» **Exercise aim**:
Write out exactly the line containing "Instruction: Open redis-cluster.yaml file" along with each line that follows it in the records below, and no others.

» **Extracted data**:

Start of Block

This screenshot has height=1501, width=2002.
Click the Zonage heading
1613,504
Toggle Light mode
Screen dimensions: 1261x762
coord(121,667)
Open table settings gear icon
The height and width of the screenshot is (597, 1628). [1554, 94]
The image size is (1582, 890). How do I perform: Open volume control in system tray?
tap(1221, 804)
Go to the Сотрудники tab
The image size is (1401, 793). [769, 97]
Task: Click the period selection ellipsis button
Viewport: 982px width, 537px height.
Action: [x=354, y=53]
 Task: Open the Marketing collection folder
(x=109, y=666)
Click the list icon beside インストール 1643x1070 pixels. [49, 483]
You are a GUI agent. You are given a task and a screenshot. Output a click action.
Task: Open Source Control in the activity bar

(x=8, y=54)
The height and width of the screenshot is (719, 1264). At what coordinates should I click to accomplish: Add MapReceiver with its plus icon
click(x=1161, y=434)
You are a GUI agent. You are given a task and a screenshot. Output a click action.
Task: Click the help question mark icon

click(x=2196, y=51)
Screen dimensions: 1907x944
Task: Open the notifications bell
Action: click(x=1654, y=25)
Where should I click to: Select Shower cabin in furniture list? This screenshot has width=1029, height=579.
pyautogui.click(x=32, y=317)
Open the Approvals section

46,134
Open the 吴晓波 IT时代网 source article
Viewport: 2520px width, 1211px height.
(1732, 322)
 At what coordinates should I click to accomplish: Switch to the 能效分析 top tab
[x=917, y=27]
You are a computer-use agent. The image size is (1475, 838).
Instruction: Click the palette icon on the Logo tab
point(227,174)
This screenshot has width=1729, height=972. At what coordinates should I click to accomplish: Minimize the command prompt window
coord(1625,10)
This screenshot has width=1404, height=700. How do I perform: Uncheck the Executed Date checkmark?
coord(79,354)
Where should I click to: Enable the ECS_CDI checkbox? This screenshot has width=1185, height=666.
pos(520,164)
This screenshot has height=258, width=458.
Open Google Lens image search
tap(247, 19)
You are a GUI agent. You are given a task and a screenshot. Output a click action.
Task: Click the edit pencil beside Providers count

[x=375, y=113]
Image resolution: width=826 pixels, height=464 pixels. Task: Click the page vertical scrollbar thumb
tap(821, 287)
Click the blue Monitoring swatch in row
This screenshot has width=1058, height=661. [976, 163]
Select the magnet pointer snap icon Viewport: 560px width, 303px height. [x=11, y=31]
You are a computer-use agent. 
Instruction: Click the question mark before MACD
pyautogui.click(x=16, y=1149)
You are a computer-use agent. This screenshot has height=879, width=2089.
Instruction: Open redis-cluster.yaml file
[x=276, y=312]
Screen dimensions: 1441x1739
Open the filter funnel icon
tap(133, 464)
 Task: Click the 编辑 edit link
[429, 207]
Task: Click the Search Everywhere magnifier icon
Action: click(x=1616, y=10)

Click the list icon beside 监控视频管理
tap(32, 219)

End of Block

» **Response to this task**:
Instruction: Open redis-cluster.yaml file
[x=276, y=312]
Screen dimensions: 1441x1739
Open the filter funnel icon
tap(133, 464)
 Task: Click the 编辑 edit link
[429, 207]
Task: Click the Search Everywhere magnifier icon
Action: click(x=1616, y=10)

Click the list icon beside 监控视频管理
tap(32, 219)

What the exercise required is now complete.